3 Maurice Roberts - 45 years, 345 days - (1951)
Maurice “Moe” Roberts is not only the oldest player to ever play the position of goaltender in the NHL, but he was also the youngest to ever play the position at 19 years old. He’s since then been surpassed, although he was the youngest at the time.
2 Chris Chelios - 48 years, 71 days - (2010)
This man needs no introduction. Known as a freak of nature and a physical god for having played the game for so long, Chris Chelios is one of the best defencemen of all time. He played the bulk of his hockey career with the Chicago Blackhawks and the Detroit Red Wings. He was originally drafted by the Montreal Canadiens and finished his career with the Atlanta Thrashers, where he earned the title of the second oldest player to ever play in the NHL.
1 Gordie Howe – 52 years, 11 days – (1980)
There’s a reason Gordie Howe was dubbed Mr. Hockey. It’s because he’s played 1767 NHL games in the NHL through five decades.
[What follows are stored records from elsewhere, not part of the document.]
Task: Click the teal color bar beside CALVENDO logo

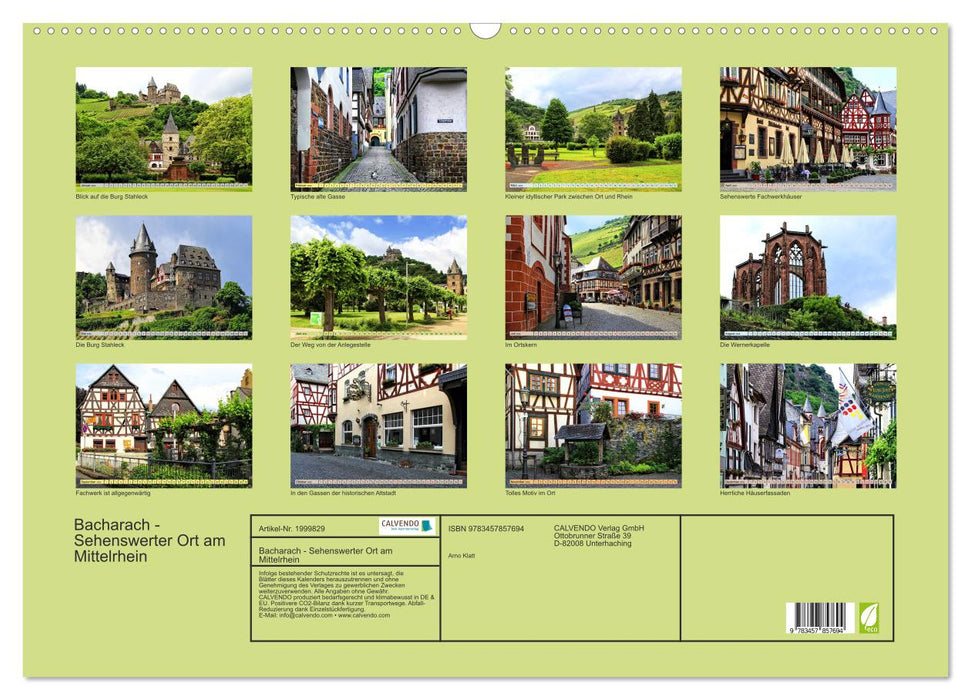Action: 428,525
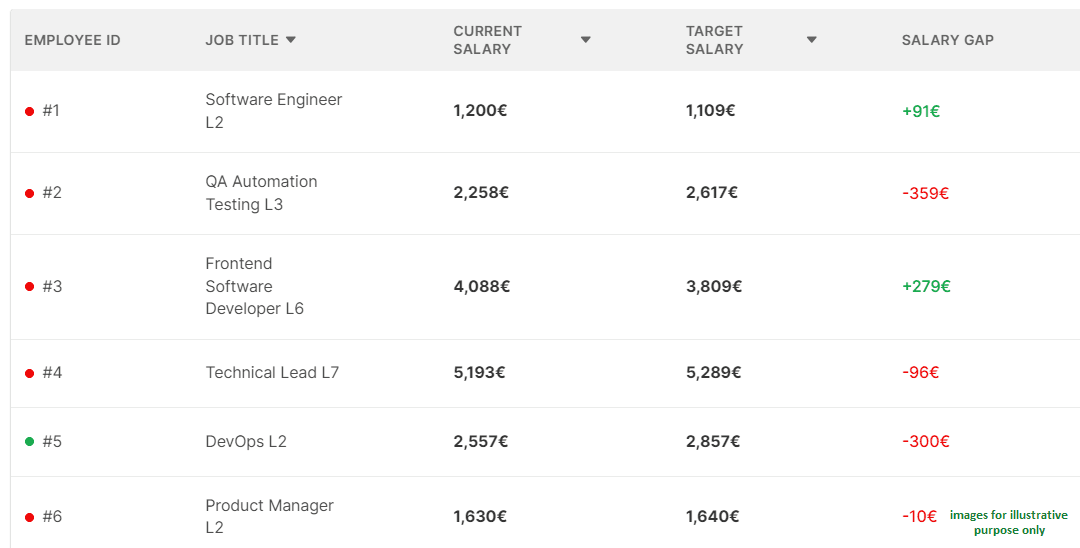Viewport: 1080px width, 548px height.
Task: Click the Frontend Software Developer L6 title
Action: (254, 286)
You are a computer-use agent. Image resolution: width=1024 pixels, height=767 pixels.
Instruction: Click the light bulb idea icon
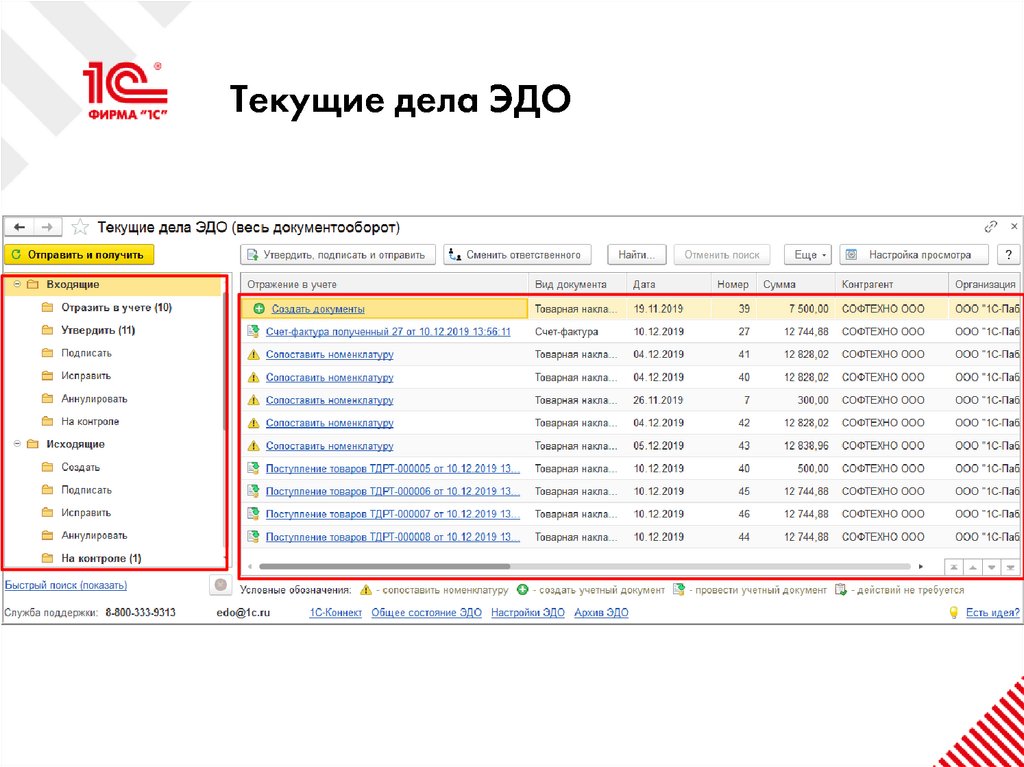(953, 612)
He’s on the NHL's Mount Rushmore with names like Wayne Gretzky, Bobby Orr, and Mario Lemieux as best hockey players to ever live. He even held many scoring records in the NHL until Gretzky entered the league and made minced meat of many records.
Howe would win the Stanley Cup four times and the Art Ross trophy six times in his illustrious career. Although already retired, he joined the Hartford Whalers in 1979 at age 51 for what would be his final NHL season. Howe also had the chance to play on the same line as both his sons for the Houston Aeros of the WHA in 1973.